Is it possible? Legal? in bank I was told I can't do it.
Yes to both, as stated above. Bankers will frown on it because it doesn't really make sense that someone will be diligent in repaying an equity loan that they borrowed to borrow a debt loan. Very high risk for bankers, worth a talk with a mortgage broker here.
A big question I would have is why do you need to buy a house right away? Where do you see the advantage of owning today?
A lot of costs are buried into your rent that are direct cost transfers and will save you absolutely nothing to own, ie. property taxes, insurance, maintenance, and utilities. On a SFH, you are looking at around $700 sunk money every month whether you are renting or owning.
Then there is the loss due to purchasing a home with high-equity mortgage. With today's mortgage rules, you will be required to get CMHC loan guarantee at a cost of 3.6% of the total home value. This is a fee added to your mortgage but will increase you mortgage payments and will need to be repaid before you sell. Typically to sell you will need to pay a Realtor and will need a lawyer. So just to break even on your initial cash equity invested to buy the home if you had the 5% cash equity as a down payment you would need to pay down the mortgage for 3.5 years (in a flat market).

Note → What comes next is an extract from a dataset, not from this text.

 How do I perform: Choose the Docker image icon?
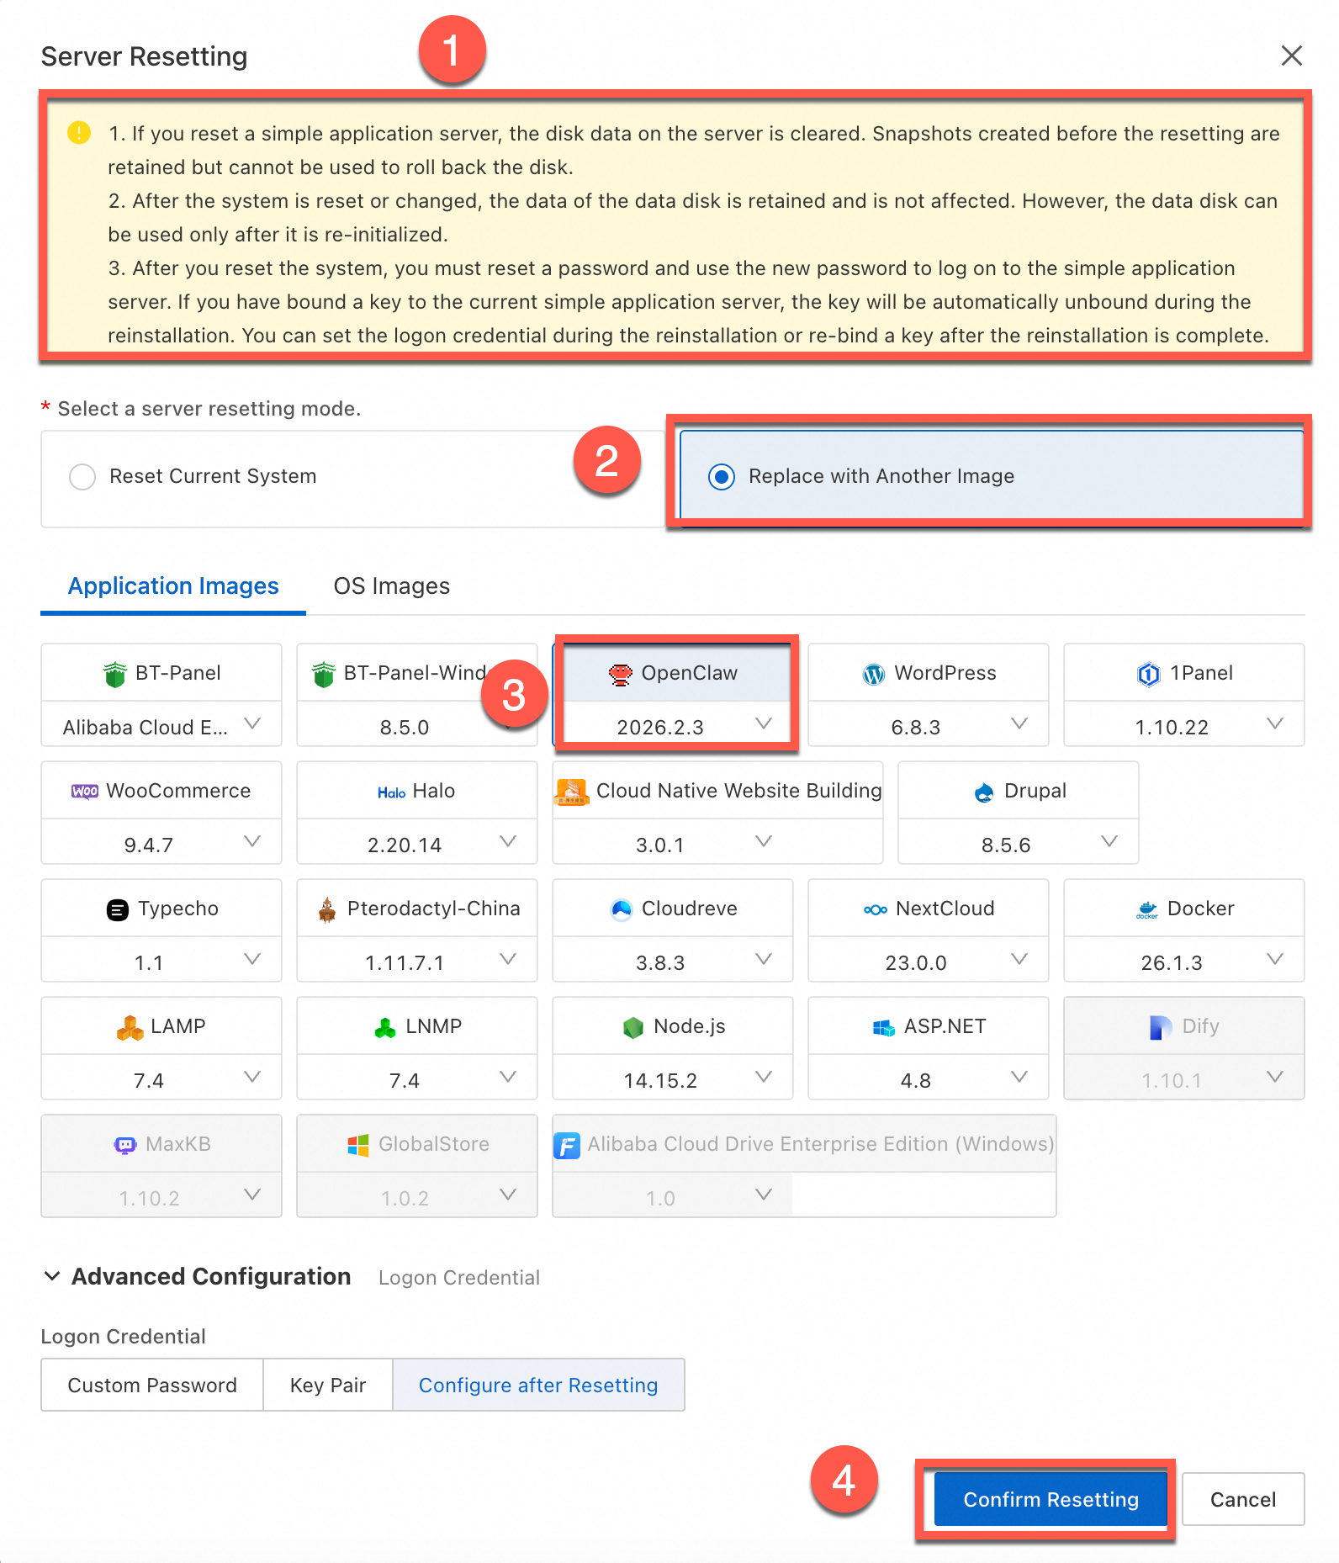coord(1147,909)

In a scenario where you borrow the initial 5% down payment, you are actually over 100% financed on the property. You purchase a condo worth $200,000 but with 3.6% CMHC fee for high ratio mortgage you owe:
$8,000 + interest on the borrowed funds you contributed to your RRSP to get a ~20% rebate cheque for $2,000 to put down $10,000
+ $197,200 in mortage (200,000 home - 10,000 down payment + 7,200 CMHC fee)
= Debt $205,200
3.5 years down the road:
Sell at $200,000 condo purchased value
- $205,200 debt (25 year, 2.5%)
- $11,000 Realtor fees to sell
- $1,500 closing costs
+ $21,650 PPD (2.5% on debt of $205,200)
$3,950 total proceeds
Keep in mind, your mortgage payments were $920 / month + $170 property tax + $50 insurance + $200 condo fees = $1,340 per month.

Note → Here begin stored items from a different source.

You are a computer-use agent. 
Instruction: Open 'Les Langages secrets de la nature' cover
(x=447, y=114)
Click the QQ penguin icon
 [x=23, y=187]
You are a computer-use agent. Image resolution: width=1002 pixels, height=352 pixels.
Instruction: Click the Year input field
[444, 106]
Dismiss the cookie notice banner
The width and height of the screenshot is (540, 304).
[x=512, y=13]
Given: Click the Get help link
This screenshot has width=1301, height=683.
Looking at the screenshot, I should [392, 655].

A condo worth $200,000 in Edmonton will rent in the $1,150 range all in, so you are losing $190 / month for 3.5 years = $7,980
Buy the condo and sell: $3,950 proceeds
Loss from not renting: -$7,980
Loss from buying not renting $4,030
Unless you speculate on an aggressively increasing market it usually does not pay off financially to borrow to purchase.